*Task requirements:* Set every record down again, identical to the original.

───

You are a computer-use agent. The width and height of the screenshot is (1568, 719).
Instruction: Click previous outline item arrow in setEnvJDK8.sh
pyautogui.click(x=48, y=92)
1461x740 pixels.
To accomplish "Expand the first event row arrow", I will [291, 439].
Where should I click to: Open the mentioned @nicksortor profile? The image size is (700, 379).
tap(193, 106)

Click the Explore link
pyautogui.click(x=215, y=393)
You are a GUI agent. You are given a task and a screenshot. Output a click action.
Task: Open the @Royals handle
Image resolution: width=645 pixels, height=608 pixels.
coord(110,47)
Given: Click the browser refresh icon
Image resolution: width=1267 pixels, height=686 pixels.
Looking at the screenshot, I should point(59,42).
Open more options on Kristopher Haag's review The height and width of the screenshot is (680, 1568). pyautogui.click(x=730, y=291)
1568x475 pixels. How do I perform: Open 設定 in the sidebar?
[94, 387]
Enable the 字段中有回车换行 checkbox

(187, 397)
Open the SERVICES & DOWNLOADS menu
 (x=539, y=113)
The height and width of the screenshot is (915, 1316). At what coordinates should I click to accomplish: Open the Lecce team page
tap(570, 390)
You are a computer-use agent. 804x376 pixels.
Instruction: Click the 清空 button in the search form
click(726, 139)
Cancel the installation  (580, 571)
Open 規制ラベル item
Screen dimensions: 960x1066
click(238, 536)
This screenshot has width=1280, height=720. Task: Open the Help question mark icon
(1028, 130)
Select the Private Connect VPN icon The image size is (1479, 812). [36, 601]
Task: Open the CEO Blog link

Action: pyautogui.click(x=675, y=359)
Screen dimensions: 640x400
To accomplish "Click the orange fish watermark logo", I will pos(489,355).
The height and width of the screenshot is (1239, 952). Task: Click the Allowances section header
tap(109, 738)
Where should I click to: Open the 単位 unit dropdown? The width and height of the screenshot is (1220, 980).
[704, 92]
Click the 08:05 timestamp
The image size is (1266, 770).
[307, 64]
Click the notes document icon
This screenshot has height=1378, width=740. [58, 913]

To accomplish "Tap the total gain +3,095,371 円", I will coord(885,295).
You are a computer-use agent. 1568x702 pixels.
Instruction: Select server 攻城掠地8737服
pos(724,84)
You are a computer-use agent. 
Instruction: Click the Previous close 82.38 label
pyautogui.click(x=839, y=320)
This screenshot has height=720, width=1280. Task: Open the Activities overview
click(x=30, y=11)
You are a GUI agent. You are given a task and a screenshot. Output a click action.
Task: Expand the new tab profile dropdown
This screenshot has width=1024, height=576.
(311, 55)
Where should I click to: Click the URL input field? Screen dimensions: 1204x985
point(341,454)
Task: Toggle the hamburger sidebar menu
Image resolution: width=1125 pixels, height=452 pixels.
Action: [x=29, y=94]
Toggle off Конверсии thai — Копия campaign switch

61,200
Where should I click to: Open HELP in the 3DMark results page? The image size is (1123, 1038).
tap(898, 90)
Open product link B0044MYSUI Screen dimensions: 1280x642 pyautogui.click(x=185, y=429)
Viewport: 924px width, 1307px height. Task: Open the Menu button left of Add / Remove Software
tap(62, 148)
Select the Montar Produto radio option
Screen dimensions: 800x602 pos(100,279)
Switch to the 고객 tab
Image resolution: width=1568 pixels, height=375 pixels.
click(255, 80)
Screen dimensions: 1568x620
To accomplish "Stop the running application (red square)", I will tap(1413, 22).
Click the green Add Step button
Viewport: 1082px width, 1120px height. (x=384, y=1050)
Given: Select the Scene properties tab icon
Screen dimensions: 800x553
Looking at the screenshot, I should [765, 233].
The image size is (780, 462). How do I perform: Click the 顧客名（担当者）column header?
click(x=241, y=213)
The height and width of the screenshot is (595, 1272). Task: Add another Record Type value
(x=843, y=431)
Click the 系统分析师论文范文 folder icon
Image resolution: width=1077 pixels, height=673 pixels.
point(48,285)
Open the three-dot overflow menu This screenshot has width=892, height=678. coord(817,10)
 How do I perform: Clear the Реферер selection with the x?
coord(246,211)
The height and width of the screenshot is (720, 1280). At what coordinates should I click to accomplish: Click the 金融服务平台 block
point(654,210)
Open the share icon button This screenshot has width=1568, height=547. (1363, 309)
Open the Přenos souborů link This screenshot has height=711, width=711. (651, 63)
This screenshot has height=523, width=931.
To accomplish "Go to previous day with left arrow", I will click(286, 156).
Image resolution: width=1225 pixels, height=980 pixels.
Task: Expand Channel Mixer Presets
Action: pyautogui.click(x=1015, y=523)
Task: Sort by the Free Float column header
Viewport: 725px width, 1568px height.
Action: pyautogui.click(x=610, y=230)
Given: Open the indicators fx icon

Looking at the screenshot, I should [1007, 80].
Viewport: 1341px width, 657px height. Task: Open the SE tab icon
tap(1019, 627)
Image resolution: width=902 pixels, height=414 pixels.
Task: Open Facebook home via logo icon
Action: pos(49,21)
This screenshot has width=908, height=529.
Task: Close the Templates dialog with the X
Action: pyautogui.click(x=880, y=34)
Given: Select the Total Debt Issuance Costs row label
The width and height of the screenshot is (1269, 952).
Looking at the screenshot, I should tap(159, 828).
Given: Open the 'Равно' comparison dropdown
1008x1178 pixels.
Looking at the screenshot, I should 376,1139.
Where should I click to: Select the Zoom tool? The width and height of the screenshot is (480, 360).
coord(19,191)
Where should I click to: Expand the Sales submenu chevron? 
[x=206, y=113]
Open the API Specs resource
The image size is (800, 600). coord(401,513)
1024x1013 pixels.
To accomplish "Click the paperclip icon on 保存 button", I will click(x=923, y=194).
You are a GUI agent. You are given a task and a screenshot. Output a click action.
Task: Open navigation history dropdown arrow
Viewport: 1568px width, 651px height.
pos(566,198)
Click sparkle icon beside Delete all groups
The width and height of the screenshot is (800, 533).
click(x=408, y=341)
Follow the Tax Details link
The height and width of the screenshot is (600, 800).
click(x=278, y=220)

───

*Reply:*
You are a computer-use agent. The width and height of the screenshot is (1568, 719).
Instruction: Click previous outline item arrow in setEnvJDK8.sh
pyautogui.click(x=48, y=92)
1461x740 pixels.
To accomplish "Expand the first event row arrow", I will [291, 439].
Where should I click to: Open the mentioned @nicksortor profile? The image size is (700, 379).
tap(193, 106)

Click the Explore link
pyautogui.click(x=215, y=393)
You are a GUI agent. You are given a task and a screenshot. Output a click action.
Task: Open the @Royals handle
Image resolution: width=645 pixels, height=608 pixels.
coord(110,47)
Given: Click the browser refresh icon
Image resolution: width=1267 pixels, height=686 pixels.
Looking at the screenshot, I should point(59,42).
Open more options on Kristopher Haag's review The height and width of the screenshot is (680, 1568). pyautogui.click(x=730, y=291)
1568x475 pixels. How do I perform: Open 設定 in the sidebar?
[94, 387]
Enable the 字段中有回车换行 checkbox

(187, 397)
Open the SERVICES & DOWNLOADS menu
 (x=539, y=113)
The height and width of the screenshot is (915, 1316). At what coordinates should I click to accomplish: Open the Lecce team page
tap(570, 390)
You are a computer-use agent. 804x376 pixels.
Instruction: Click the 清空 button in the search form
click(726, 139)
Cancel the installation  (580, 571)
Open 規制ラベル item
Screen dimensions: 960x1066
click(238, 536)
This screenshot has width=1280, height=720. Task: Open the Help question mark icon
(1028, 130)
Select the Private Connect VPN icon The image size is (1479, 812). [36, 601]
Task: Open the CEO Blog link

Action: pyautogui.click(x=675, y=359)
Screen dimensions: 640x400
To accomplish "Click the orange fish watermark logo", I will pos(489,355).
The height and width of the screenshot is (1239, 952). Task: Click the Allowances section header
tap(109, 738)
Where should I click to: Open the 単位 unit dropdown? The width and height of the screenshot is (1220, 980).
[704, 92]
Click the 08:05 timestamp
The image size is (1266, 770).
[307, 64]
Click the notes document icon
This screenshot has height=1378, width=740. [58, 913]

To accomplish "Tap the total gain +3,095,371 円", I will coord(885,295).
You are a computer-use agent. 1568x702 pixels.
Instruction: Select server 攻城掠地8737服
pos(724,84)
You are a computer-use agent. 
Instruction: Click the Previous close 82.38 label
pyautogui.click(x=839, y=320)
This screenshot has height=720, width=1280. Task: Open the Activities overview
click(x=30, y=11)
You are a GUI agent. You are given a task and a screenshot. Output a click action.
Task: Expand the new tab profile dropdown
This screenshot has width=1024, height=576.
(311, 55)
Where should I click to: Click the URL input field? Screen dimensions: 1204x985
point(341,454)
Task: Toggle the hamburger sidebar menu
Image resolution: width=1125 pixels, height=452 pixels.
Action: [x=29, y=94]
Toggle off Конверсии thai — Копия campaign switch

61,200
Where should I click to: Open HELP in the 3DMark results page? The image size is (1123, 1038).
tap(898, 90)
Open product link B0044MYSUI Screen dimensions: 1280x642 pyautogui.click(x=185, y=429)
Viewport: 924px width, 1307px height. Task: Open the Menu button left of Add / Remove Software
tap(62, 148)
Select the Montar Produto radio option
Screen dimensions: 800x602 pos(100,279)
Switch to the 고객 tab
Image resolution: width=1568 pixels, height=375 pixels.
click(255, 80)
Screen dimensions: 1568x620
To accomplish "Stop the running application (red square)", I will tap(1413, 22).
Click the green Add Step button
Viewport: 1082px width, 1120px height. (x=384, y=1050)
Given: Select the Scene properties tab icon
Screen dimensions: 800x553
Looking at the screenshot, I should [765, 233].
The image size is (780, 462). How do I perform: Click the 顧客名（担当者）column header?
click(x=241, y=213)
The height and width of the screenshot is (595, 1272). Task: Add another Record Type value
(x=843, y=431)
Click the 系统分析师论文范文 folder icon
Image resolution: width=1077 pixels, height=673 pixels.
point(48,285)
Open the three-dot overflow menu This screenshot has width=892, height=678. coord(817,10)
 How do I perform: Clear the Реферер selection with the x?
coord(246,211)
The height and width of the screenshot is (720, 1280). At what coordinates should I click to accomplish: Click the 金融服务平台 block
point(654,210)
Open the share icon button This screenshot has width=1568, height=547. (1363, 309)
Open the Přenos souborů link This screenshot has height=711, width=711. (651, 63)
This screenshot has height=523, width=931.
To accomplish "Go to previous day with left arrow", I will click(286, 156).
Image resolution: width=1225 pixels, height=980 pixels.
Task: Expand Channel Mixer Presets
Action: pyautogui.click(x=1015, y=523)
Task: Sort by the Free Float column header
Viewport: 725px width, 1568px height.
Action: pyautogui.click(x=610, y=230)
Given: Open the indicators fx icon

Looking at the screenshot, I should [1007, 80].
Viewport: 1341px width, 657px height. Task: Open the SE tab icon
tap(1019, 627)
Image resolution: width=902 pixels, height=414 pixels.
Task: Open Facebook home via logo icon
Action: pos(49,21)
This screenshot has width=908, height=529.
Task: Close the Templates dialog with the X
Action: pyautogui.click(x=880, y=34)
Given: Select the Total Debt Issuance Costs row label
The width and height of the screenshot is (1269, 952).
Looking at the screenshot, I should tap(159, 828).
Given: Open the 'Равно' comparison dropdown
1008x1178 pixels.
Looking at the screenshot, I should 376,1139.
Where should I click to: Select the Zoom tool? The width and height of the screenshot is (480, 360).
coord(19,191)
Where should I click to: Expand the Sales submenu chevron? 
[x=206, y=113]
Open the API Specs resource
The image size is (800, 600). coord(401,513)
1024x1013 pixels.
To accomplish "Click the paperclip icon on 保存 button", I will click(x=923, y=194).
You are a GUI agent. You are given a task and a screenshot. Output a click action.
Task: Open navigation history dropdown arrow
Viewport: 1568px width, 651px height.
pos(566,198)
Click sparkle icon beside Delete all groups
The width and height of the screenshot is (800, 533).
click(x=408, y=341)
Follow the Tax Details link
The height and width of the screenshot is (600, 800).
click(x=278, y=220)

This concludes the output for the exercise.